I tend to opt for food when I am emotionally drained or just emotional.  Lately, I have been emotional too often.  I am trying to get out of this rut, hence why I am resuming blogging here - trying to ensure that I am aware of my feelings and I have an outlet for them.  Lately, my head has been full of negative thoughts - no one cares about me, my friends and family are self-centered, and i am a failure.  i need to change this mentality because at the end of the day this kind of thinking will only hurt me. i trying to digest positive articles and books until i detoxify this thinking. everything in portions, right?

to the stars, 

uma

Saturday, December 1, 2012

the mind.


Strive for progress, not perfection.
this morning i had carrot cake, i scraped off the icing and filling and just ate the insides. and then i drank green tea - because my mind echoed that if i had a bad breakfast i could balance it with a healthy item.  i know this is the utmost bull, but yet i accepted this stupid logic and went with it.  322 calories of junk i consumed for breakfast. 

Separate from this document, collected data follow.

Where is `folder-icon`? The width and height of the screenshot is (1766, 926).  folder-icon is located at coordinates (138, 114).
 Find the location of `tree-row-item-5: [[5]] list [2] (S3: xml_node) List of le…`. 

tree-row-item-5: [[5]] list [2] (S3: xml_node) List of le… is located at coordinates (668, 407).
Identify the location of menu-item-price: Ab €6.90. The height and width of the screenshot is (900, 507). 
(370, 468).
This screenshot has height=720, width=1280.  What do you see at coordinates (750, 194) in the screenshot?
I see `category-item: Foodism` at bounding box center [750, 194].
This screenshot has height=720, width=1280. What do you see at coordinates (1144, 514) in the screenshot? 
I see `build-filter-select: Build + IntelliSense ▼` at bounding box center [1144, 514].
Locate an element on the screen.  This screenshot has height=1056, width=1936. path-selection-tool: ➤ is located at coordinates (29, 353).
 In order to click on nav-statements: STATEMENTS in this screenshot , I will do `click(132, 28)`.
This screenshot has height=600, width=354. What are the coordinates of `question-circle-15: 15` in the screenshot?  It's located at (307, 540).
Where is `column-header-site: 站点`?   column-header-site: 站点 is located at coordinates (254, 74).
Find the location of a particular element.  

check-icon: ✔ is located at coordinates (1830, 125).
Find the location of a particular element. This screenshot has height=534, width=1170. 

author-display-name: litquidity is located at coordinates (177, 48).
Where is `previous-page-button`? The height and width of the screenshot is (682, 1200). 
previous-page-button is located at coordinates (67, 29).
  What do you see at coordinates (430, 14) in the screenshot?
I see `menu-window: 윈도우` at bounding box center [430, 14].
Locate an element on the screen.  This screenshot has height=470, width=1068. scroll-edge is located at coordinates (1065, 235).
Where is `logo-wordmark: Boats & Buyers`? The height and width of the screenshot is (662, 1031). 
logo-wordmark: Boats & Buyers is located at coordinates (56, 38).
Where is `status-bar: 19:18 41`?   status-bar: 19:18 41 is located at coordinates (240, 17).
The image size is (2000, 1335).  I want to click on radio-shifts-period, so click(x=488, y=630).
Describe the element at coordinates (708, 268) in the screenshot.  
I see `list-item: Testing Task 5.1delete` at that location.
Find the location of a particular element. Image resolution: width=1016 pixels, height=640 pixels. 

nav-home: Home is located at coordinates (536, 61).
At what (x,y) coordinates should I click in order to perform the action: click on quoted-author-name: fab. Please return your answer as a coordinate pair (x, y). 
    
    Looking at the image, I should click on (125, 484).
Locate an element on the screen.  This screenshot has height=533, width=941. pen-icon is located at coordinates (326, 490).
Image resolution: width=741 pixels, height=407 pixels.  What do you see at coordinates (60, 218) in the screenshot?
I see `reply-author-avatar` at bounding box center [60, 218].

recently i have been feeling a bit on the down side. i've been super sensitive and super emotional. i cry at least three times a day.  and i don't feel content. i feel connected but discontent.  i feel like i face resistance everywhere i turn. resistance to my peace, happiness, and dreams. sometimes i am the resistance and other times it's loved ones and circumstances.  i am not patient by any means. i always want results yesterday.  but i want to attain my goals and i want to feel happy, so i am committed to be as patient as long as it takes.  my mind tells me that it will be eternity, but i know that's not true.  it will happen. i know it. and everyday is progress.